A Manual of Quaternions
Description:... Excerpt from A Manual of Quaternions
Readers of the Life of Sir William Rowan Hamilton will recollect that he undertook the publication of a book on quaternions to serve as an introduction to his great volume of Lectures. This Manual of Quaternions was intended to occupy about 400 pages, but while the printing slowly progressed it grew to such a size that it came to be regarded by its author as a "book of reference" rather than as a text-book, and the title was accordingly changed to The Elements of Quaternions. By a curious series of events one of Hamilton's successors at the Observatory of Trinity College has felt himself obliged to endeavour to carry out to the best of his ability Hamilton's original intention. And on the centenary of Hamilton's birth a Manual of Quaternions is offered to the mathematical world.

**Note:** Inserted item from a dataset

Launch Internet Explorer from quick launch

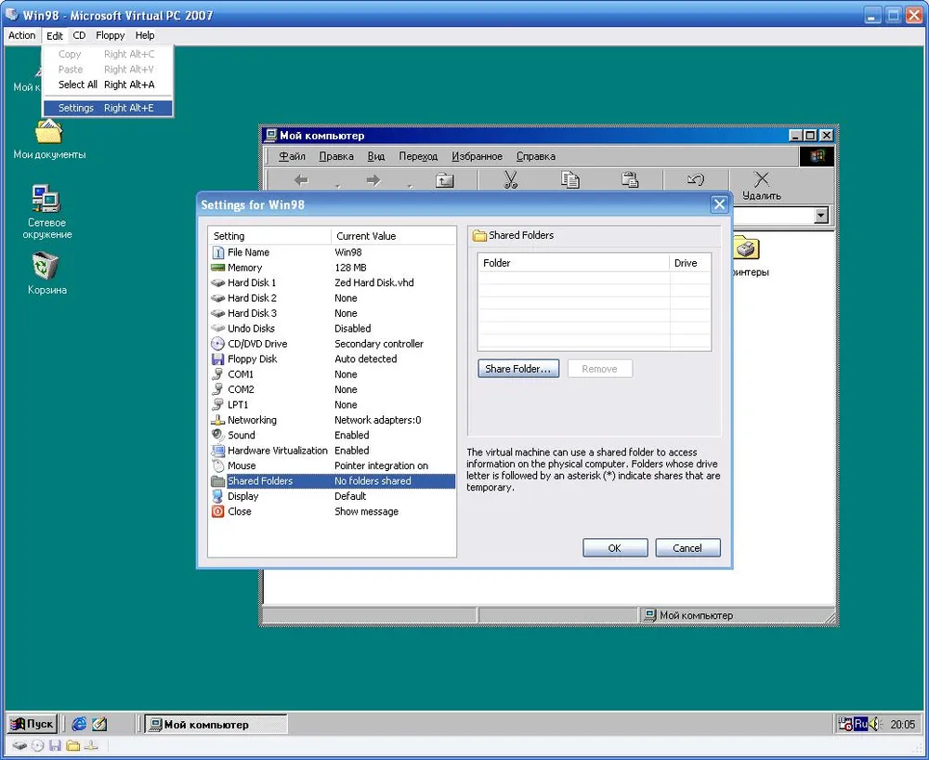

Last year I was called upon by the Board of Trinity College to assist in the examination for Fellowship. I had long ago recognized that another work on quaternions was required, and this want was forcibly brought home to me by my new duties. A mathematician, whose time is limited, is frightened at the magnitude of Hamilton's bulky tomes, although a closer acquaintance with the Elements would reveal the admirable lucidity and the logical completeness of that wonderful book, and although the Lectures have a charm all their own. The student wants to attain, by the shortest and simplest route, to a working knowledge of the calculus; he cannot be expected to undertake the study of quaternions in the hope of being rewarded by the beauty of the ideas and by the elegance of the analysis. And for his sake, though with reluctance I must confess, I have abandoned Hamilton's methods of establishing the laws of quaternions.